**Selected excerpt:**
=== Section Start ===

Just wanted to write out my situation because I find it therapeutic and maybe I might get some helpful tips. I will, of course, get some criticism but that's ok, it's the internet.
My MIL gets cold sores and has passed it down to all of her 4 children. I told my MIL that I don't want her ever kissing my baby (active or not active cold sore) and my husband agrees with me. My MIL doesn't like this rule and thinks that I am being ridiculous. Despite this rule also coming from my husband as well, she thinks that it was all my doing. My husband has decided upon himself not to kiss our baby because he doesn't want our daughter to ever get cold sores as he knows how upsetting it is to get them. My husband gets them frequently whenever he is stressed out and it really bums him out. He is fine with not kissing as he knows he can show affection in other ways (hugs, etc.). I come from a culture where we don't really kiss but we have other ways of showing affection, so I don't think my baby will miss out on much by not being kissed by her grandma. I also think that my daughter would much rather prefer to have my rule than to risk getting a cold sore. I personally would be upset with my mother and grandma if I got a cold sore or any illness that was passed down by my grandparent because my grandparent insisted on kissing me, therefore, I have stood by my rule. I obviously can't protect my daughter from everything, however, this simple rule can definitely help reduce the risk of getting a cold sore. Considering my MIL gave cold sores to all of her children, I know that it would be likely that she would pass it to my child if I didn't have this rule.
Despite all of this logic, she thinks that I am being unreasonable and she has told many of her relatives about this. I know she has talked about how "unreasonable" I am to others as I notice her side of the family acting differently with me. I know they all think that I am being overprotective, unfair and maybe rude, however, I wish they could realize that just because a baby is cute that doesn't give them the right to smother them with kisses. My baby can't speak for themselves at this moment, she can't communicate if she doesn't want a kiss or doesn't want to risk a cold sore, so until she is able to do so for herself, I am going to make decisions for her. At this moment, I feel she can live a happy life without kisses from her grandma, because I know I was able to. I also find it frustrating that my MIL tries to push her parenting ways on me, every time I explain why I am doing something a certain way she questions me further about it. Why do I have to explain myself to her?!... I like to parent according to today's evidence-based research /recommendations, however, she always tries to mention that things they did before were okay and she ends up defending the way she parented. Ugh, why can't relatives just back off? They had their chance to parent, let others have the opportunity!

=== Section End ===

**Data for analysis:**
=== Section Start ===

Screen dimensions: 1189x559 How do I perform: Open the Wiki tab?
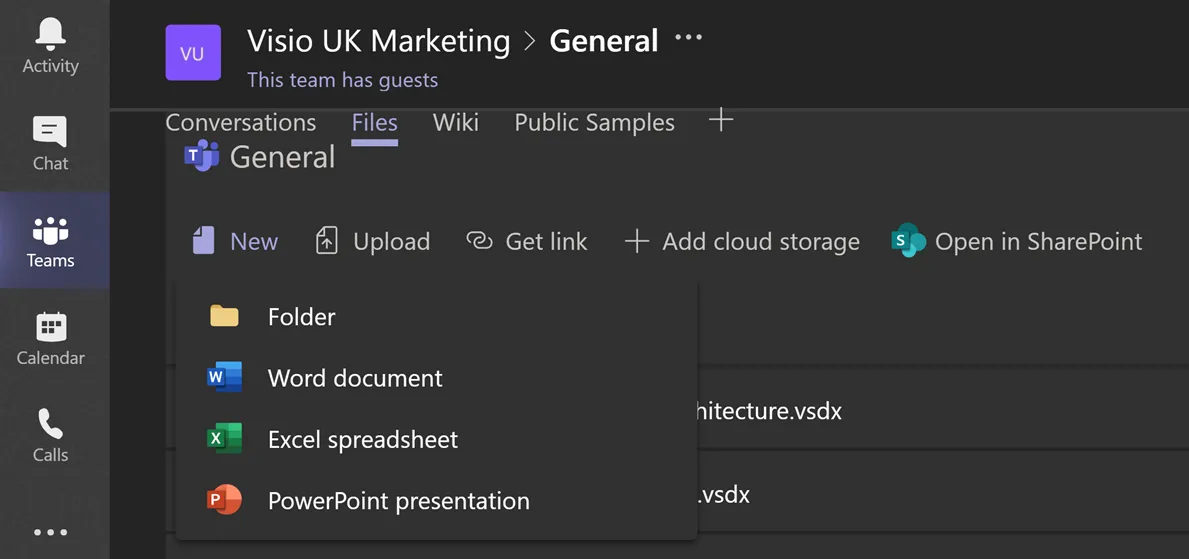click(455, 123)
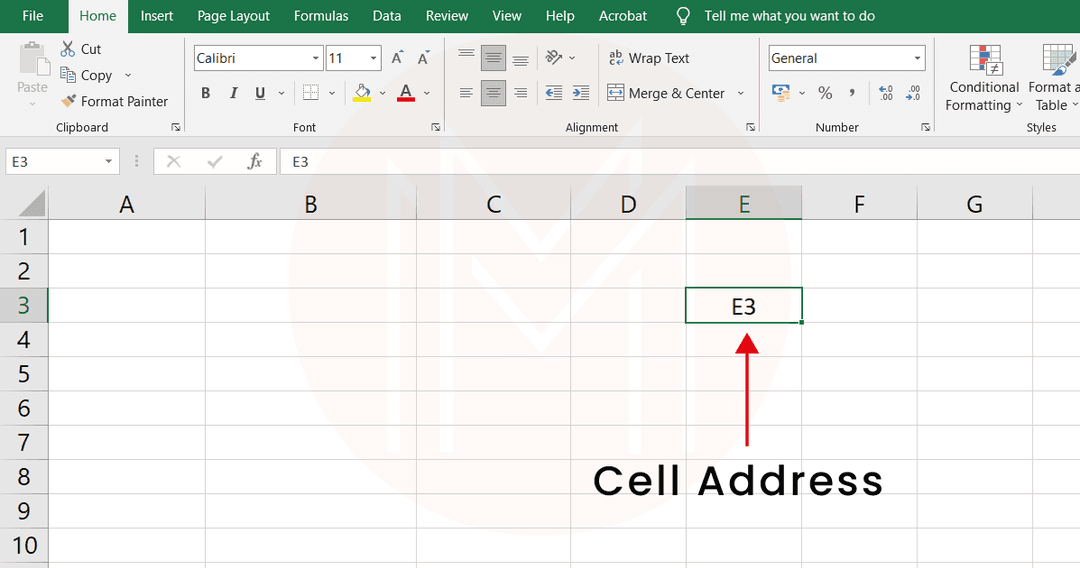Toggle Italic formatting
Viewport: 1080px width, 568px height.
point(233,93)
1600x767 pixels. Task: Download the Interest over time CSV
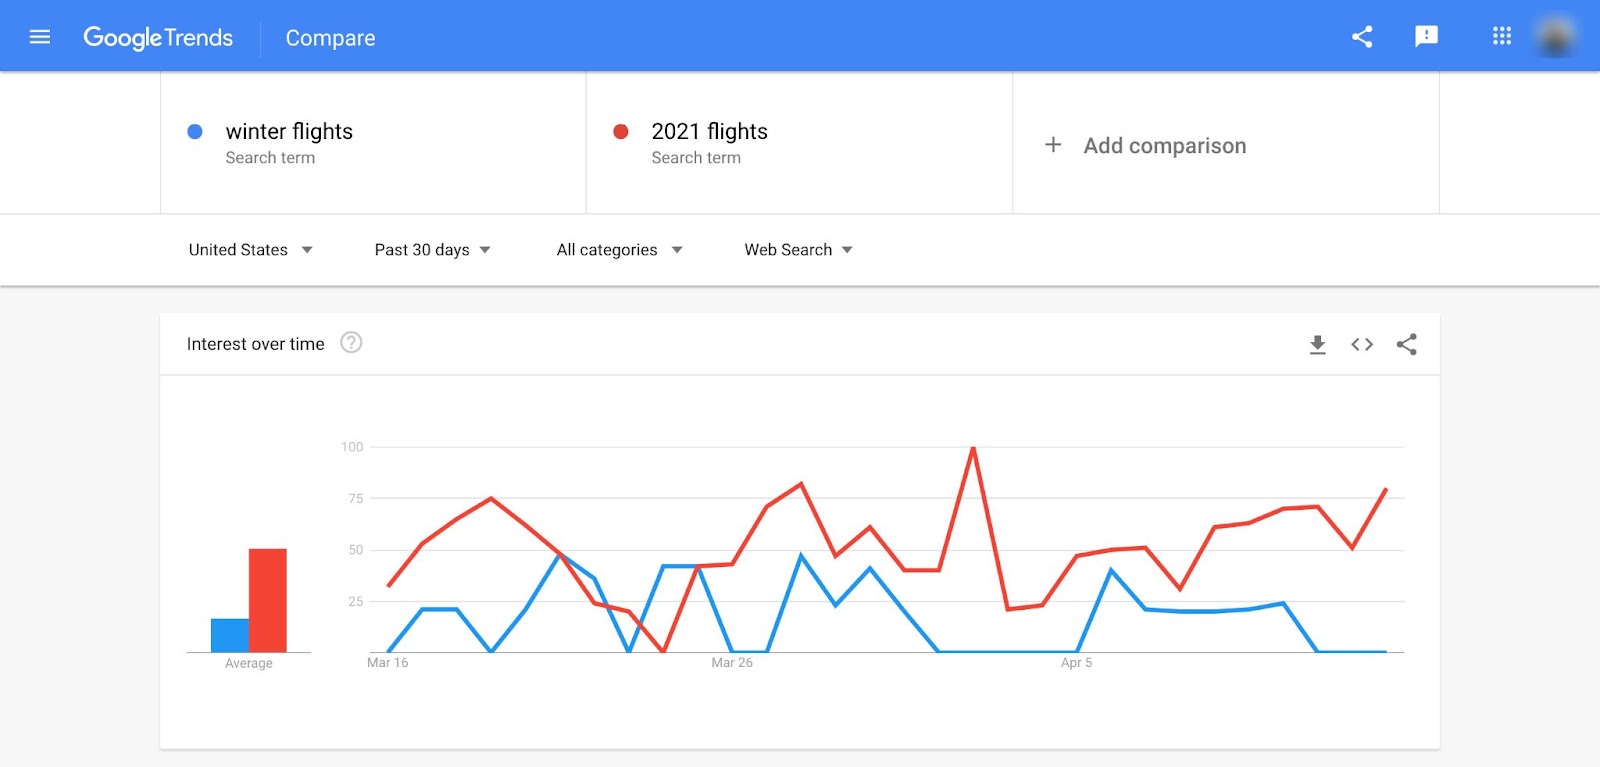pos(1317,345)
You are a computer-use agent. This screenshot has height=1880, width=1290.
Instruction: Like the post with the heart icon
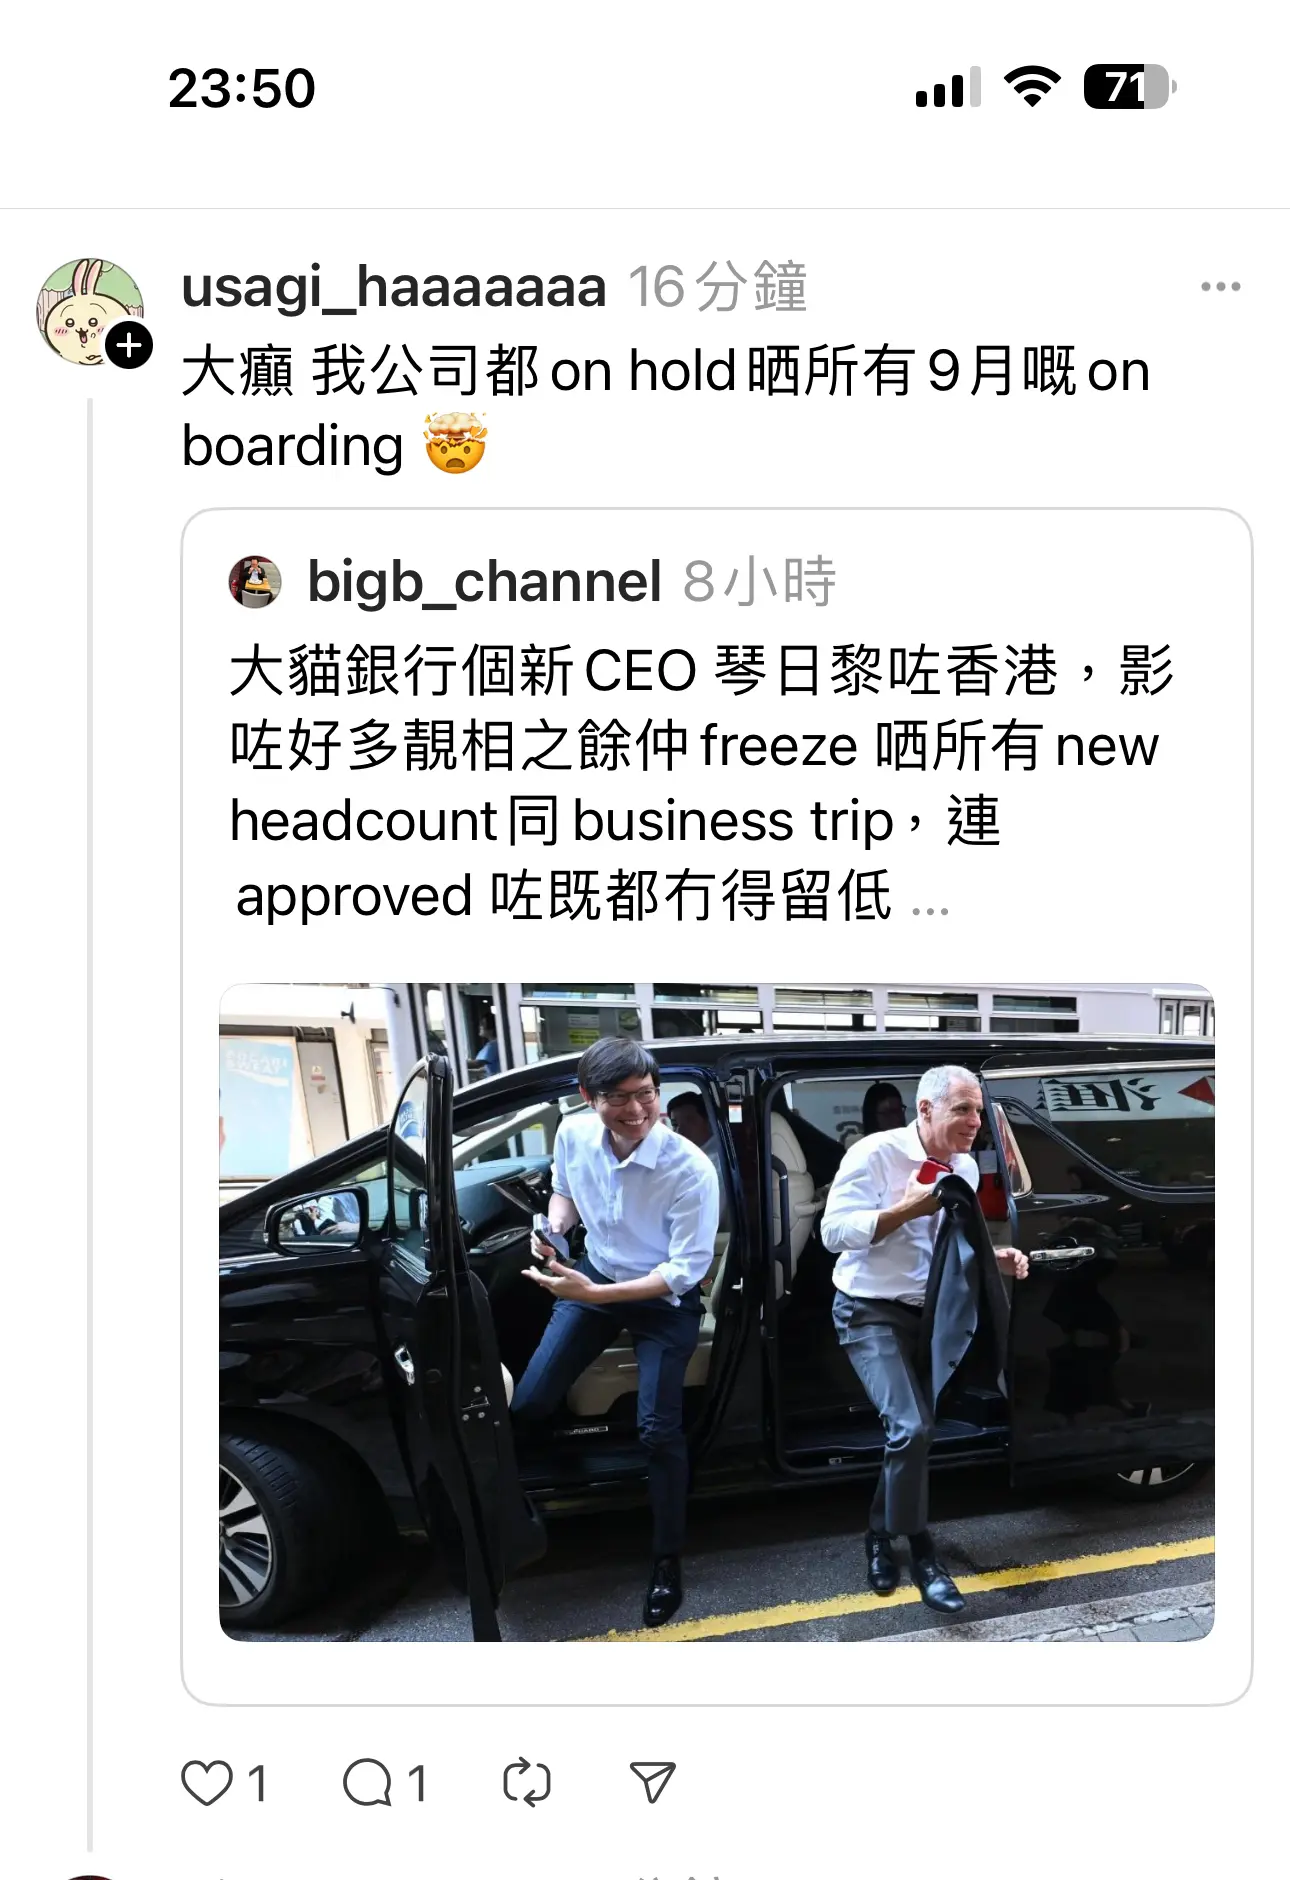point(207,1783)
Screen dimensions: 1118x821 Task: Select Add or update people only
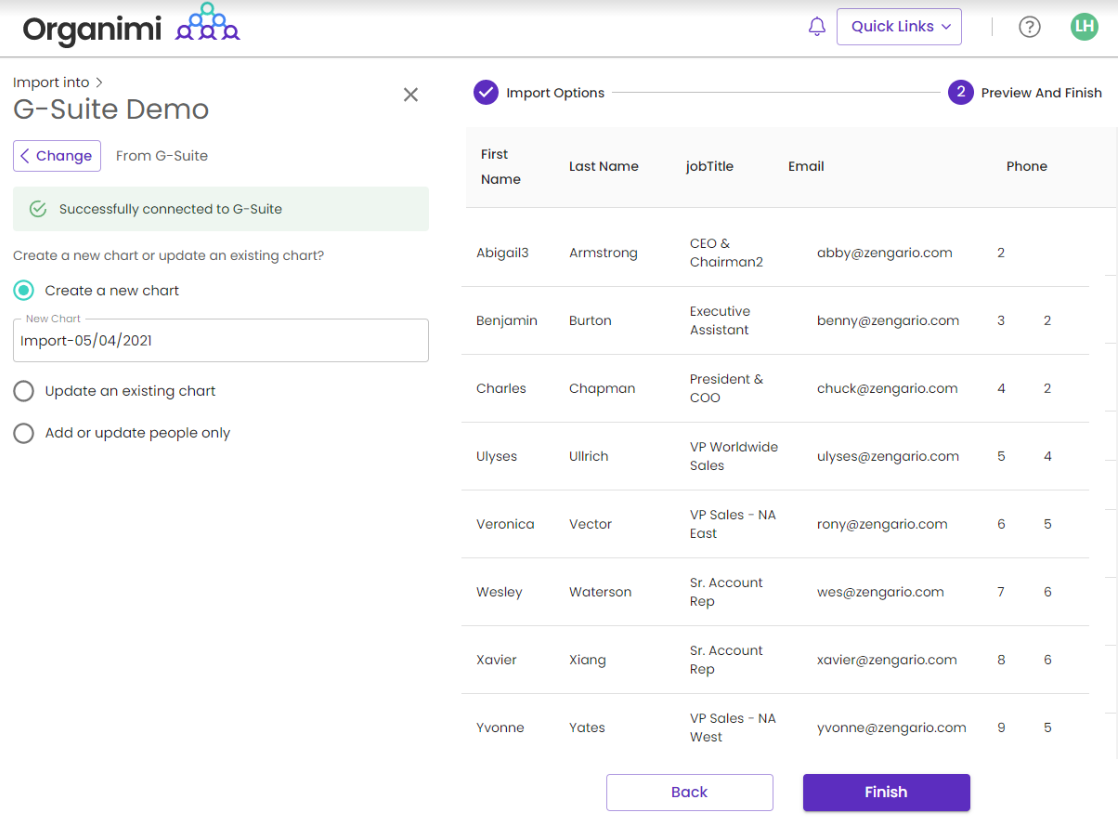(24, 433)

=== Section End ===

**What the task asks:** From the post about a mother-in-law and cold sores, copy word for word the part that opens with the words containing "Just wanted to" and closes with "it's the internet.".

**Exercise result:**
Just wanted to write out my situation because I find it therapeutic and maybe I might get some helpful tips. I will, of course, get some criticism but that's ok, it's the internet.